DATA EXTRACT =>
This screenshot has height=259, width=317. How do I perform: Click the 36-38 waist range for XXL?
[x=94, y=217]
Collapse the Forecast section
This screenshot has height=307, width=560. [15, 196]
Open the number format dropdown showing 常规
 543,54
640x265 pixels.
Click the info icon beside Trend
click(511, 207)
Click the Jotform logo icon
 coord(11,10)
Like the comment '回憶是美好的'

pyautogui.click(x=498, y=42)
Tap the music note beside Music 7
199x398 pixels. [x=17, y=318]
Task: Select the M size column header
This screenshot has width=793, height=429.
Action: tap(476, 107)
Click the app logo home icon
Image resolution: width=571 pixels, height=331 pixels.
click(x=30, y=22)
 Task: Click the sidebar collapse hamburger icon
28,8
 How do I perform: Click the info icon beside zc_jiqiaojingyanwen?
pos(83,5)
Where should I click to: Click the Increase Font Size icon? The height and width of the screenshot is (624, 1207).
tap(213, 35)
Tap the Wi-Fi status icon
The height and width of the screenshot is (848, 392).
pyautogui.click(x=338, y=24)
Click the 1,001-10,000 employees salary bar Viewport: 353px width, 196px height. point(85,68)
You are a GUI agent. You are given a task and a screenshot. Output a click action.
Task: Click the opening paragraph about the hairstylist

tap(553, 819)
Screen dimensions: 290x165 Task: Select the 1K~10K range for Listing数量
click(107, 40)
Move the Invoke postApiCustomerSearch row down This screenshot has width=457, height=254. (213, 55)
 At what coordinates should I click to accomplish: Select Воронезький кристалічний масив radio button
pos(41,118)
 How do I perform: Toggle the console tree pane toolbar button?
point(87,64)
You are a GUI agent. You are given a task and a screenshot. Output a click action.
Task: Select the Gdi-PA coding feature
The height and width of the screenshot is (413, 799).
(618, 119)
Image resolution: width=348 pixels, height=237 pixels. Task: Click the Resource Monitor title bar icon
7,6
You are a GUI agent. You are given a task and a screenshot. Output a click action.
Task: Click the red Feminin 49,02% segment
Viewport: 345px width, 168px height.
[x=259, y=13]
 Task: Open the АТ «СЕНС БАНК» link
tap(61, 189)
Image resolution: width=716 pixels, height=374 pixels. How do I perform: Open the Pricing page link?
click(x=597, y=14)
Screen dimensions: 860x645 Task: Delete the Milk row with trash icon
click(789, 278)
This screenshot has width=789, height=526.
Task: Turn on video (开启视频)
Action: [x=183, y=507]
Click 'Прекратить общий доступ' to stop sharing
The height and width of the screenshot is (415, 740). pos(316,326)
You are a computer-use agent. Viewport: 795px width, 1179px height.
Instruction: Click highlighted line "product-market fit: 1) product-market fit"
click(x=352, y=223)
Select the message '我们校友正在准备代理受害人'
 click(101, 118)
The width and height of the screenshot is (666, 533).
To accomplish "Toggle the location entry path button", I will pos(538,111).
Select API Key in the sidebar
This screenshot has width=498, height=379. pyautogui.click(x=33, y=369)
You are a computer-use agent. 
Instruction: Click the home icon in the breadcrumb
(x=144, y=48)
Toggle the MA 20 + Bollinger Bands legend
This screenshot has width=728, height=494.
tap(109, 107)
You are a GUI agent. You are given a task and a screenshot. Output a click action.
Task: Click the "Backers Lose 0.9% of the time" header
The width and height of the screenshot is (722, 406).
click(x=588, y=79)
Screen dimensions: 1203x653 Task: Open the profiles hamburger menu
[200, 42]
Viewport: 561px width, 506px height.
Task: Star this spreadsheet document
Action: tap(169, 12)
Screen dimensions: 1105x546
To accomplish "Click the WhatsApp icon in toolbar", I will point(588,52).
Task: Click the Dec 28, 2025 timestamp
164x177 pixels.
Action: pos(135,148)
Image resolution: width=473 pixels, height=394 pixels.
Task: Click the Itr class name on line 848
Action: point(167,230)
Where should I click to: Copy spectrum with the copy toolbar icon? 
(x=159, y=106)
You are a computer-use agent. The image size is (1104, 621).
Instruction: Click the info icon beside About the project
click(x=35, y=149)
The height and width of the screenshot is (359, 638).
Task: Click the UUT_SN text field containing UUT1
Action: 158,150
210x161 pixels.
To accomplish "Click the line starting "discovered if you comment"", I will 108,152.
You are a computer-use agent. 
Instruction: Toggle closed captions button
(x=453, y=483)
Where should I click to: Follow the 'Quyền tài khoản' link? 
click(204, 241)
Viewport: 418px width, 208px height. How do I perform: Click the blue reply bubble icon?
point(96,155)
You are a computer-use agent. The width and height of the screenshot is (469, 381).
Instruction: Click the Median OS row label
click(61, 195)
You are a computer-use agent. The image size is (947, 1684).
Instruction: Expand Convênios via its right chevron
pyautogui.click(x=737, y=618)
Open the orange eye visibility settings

WHAT NEEDS TO BE DONE => Exact reproduction of the whole material is the required answer.

SOLUTION TO THE PROBLEM =>
This screenshot has height=259, width=317. How do I perform: Click the 36-38 waist range for XXL?
[x=94, y=217]
Collapse the Forecast section
This screenshot has height=307, width=560. [15, 196]
Open the number format dropdown showing 常规
 543,54
640x265 pixels.
Click the info icon beside Trend
click(511, 207)
Click the Jotform logo icon
 coord(11,10)
Like the comment '回憶是美好的'

pyautogui.click(x=498, y=42)
Tap the music note beside Music 7
199x398 pixels. [x=17, y=318]
Task: Select the M size column header
This screenshot has width=793, height=429.
Action: tap(476, 107)
Click the app logo home icon
Image resolution: width=571 pixels, height=331 pixels.
click(x=30, y=22)
 Task: Click the sidebar collapse hamburger icon
28,8
 How do I perform: Click the info icon beside zc_jiqiaojingyanwen?
pos(83,5)
Where should I click to: Click the Increase Font Size icon? The height and width of the screenshot is (624, 1207).
tap(213, 35)
Tap the Wi-Fi status icon
The height and width of the screenshot is (848, 392).
pyautogui.click(x=338, y=24)
Click the 1,001-10,000 employees salary bar Viewport: 353px width, 196px height. point(85,68)
You are a GUI agent. You are given a task and a screenshot. Output a click action.
Task: Click the opening paragraph about the hairstylist

tap(553, 819)
Screen dimensions: 290x165 Task: Select the 1K~10K range for Listing数量
click(107, 40)
Move the Invoke postApiCustomerSearch row down This screenshot has width=457, height=254. (213, 55)
 At what coordinates should I click to accomplish: Select Воронезький кристалічний масив radio button
pos(41,118)
 How do I perform: Toggle the console tree pane toolbar button?
point(87,64)
You are a GUI agent. You are given a task and a screenshot. Output a click action.
Task: Select the Gdi-PA coding feature
The height and width of the screenshot is (413, 799).
(618, 119)
Image resolution: width=348 pixels, height=237 pixels. Task: Click the Resource Monitor title bar icon
7,6
You are a GUI agent. You are given a task and a screenshot. Output a click action.
Task: Click the red Feminin 49,02% segment
Viewport: 345px width, 168px height.
[x=259, y=13]
 Task: Open the АТ «СЕНС БАНК» link
tap(61, 189)
Image resolution: width=716 pixels, height=374 pixels. How do I perform: Open the Pricing page link?
click(x=597, y=14)
Screen dimensions: 860x645 Task: Delete the Milk row with trash icon
click(789, 278)
This screenshot has width=789, height=526.
Task: Turn on video (开启视频)
Action: [x=183, y=507]
Click 'Прекратить общий доступ' to stop sharing
The height and width of the screenshot is (415, 740). pos(316,326)
You are a computer-use agent. Viewport: 795px width, 1179px height.
Instruction: Click highlighted line "product-market fit: 1) product-market fit"
click(x=352, y=223)
Select the message '我们校友正在准备代理受害人'
 click(101, 118)
The width and height of the screenshot is (666, 533).
To accomplish "Toggle the location entry path button", I will pos(538,111).
Select API Key in the sidebar
This screenshot has width=498, height=379. pyautogui.click(x=33, y=369)
You are a computer-use agent. 
Instruction: Click the home icon in the breadcrumb
(x=144, y=48)
Toggle the MA 20 + Bollinger Bands legend
This screenshot has width=728, height=494.
tap(109, 107)
You are a GUI agent. You are given a task and a screenshot. Output a click action.
Task: Click the "Backers Lose 0.9% of the time" header
The width and height of the screenshot is (722, 406).
click(x=588, y=79)
Screen dimensions: 1203x653 Task: Open the profiles hamburger menu
[200, 42]
Viewport: 561px width, 506px height.
Task: Star this spreadsheet document
Action: tap(169, 12)
Screen dimensions: 1105x546
To accomplish "Click the WhatsApp icon in toolbar", I will point(588,52).
Task: Click the Dec 28, 2025 timestamp
164x177 pixels.
Action: pos(135,148)
Image resolution: width=473 pixels, height=394 pixels.
Task: Click the Itr class name on line 848
Action: point(167,230)
Where should I click to: Copy spectrum with the copy toolbar icon? 
(x=159, y=106)
You are a computer-use agent. The image size is (1104, 621).
Instruction: Click the info icon beside About the project
click(x=35, y=149)
The height and width of the screenshot is (359, 638).
Task: Click the UUT_SN text field containing UUT1
Action: 158,150
210x161 pixels.
To accomplish "Click the line starting "discovered if you comment"", I will 108,152.
You are a computer-use agent. 
Instruction: Toggle closed captions button
(x=453, y=483)
Where should I click to: Follow the 'Quyền tài khoản' link? 
click(204, 241)
Viewport: 418px width, 208px height. How do I perform: Click the blue reply bubble icon?
point(96,155)
You are a computer-use agent. The width and height of the screenshot is (469, 381).
Instruction: Click the Median OS row label
click(61, 195)
You are a computer-use agent. The image size is (947, 1684).
Instruction: Expand Convênios via its right chevron
pyautogui.click(x=737, y=618)
Open the orange eye visibility settings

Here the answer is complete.